Some of the Vegetables Used in this Salad are:
- Red onion
What Are the Health Benefits for These Vegetables?
Spinach and romaine are full of vitamins, minerals, and antioxidants. They are anti-inflammatory and nutrient dense. They contain phytonutrients such as magnesium and potassium. Fun fact: magnesium is great for promoting remineralization in your teeth.
Tomatoes are also anti inflammatory and a high antioxidant food containing phytonutrients such as lycopene, which belongs to a group of pigments called carotenoids. Research shows that foods containing lycopene are closely tied with enhancing immunity and cancer risk reduction, specifically in prostate cancer [*].
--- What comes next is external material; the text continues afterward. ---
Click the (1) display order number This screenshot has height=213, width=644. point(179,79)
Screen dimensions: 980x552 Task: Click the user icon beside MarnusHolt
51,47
Red onions, whose species name is Allium cepa L, are in the same family as leeks and garlic. They contain oils that hold sulfur, which is why their smell and taste is so powerful. They may have a strong taste but that’s not the only thing strong about them. Onions and members of their family contain cancer fighting properties, according to studies [*]. Fun fact: when cutting onions you are puncturing their cell membranes that store alkenyl cysteine sulphoxides, which is why you tear up. But don’t worry, that’s a small price to pay for the amazing health benefits.
Delicious Keto Cobb Salad
- Total Time: 35 minutes
- Yield: 2
- 2 boneless, skinless chicken breasts
- 2½ cups spinach
- 2½ cups romaine, chopped
- 2 hard boiled eggs
- 4 pieces cooked bacon
- 8 cherry tomatoes, sliced
- ¼ small red onion, chopped
- ¼ cup bleu cheese
- Juice of 1 lime
- Sea salt and pepper to taste
- Preheat oven to 350 degrees.
- On a baking sheet lined with parchment paper, add the chicken and sprinkle sea salt and pepper to desire.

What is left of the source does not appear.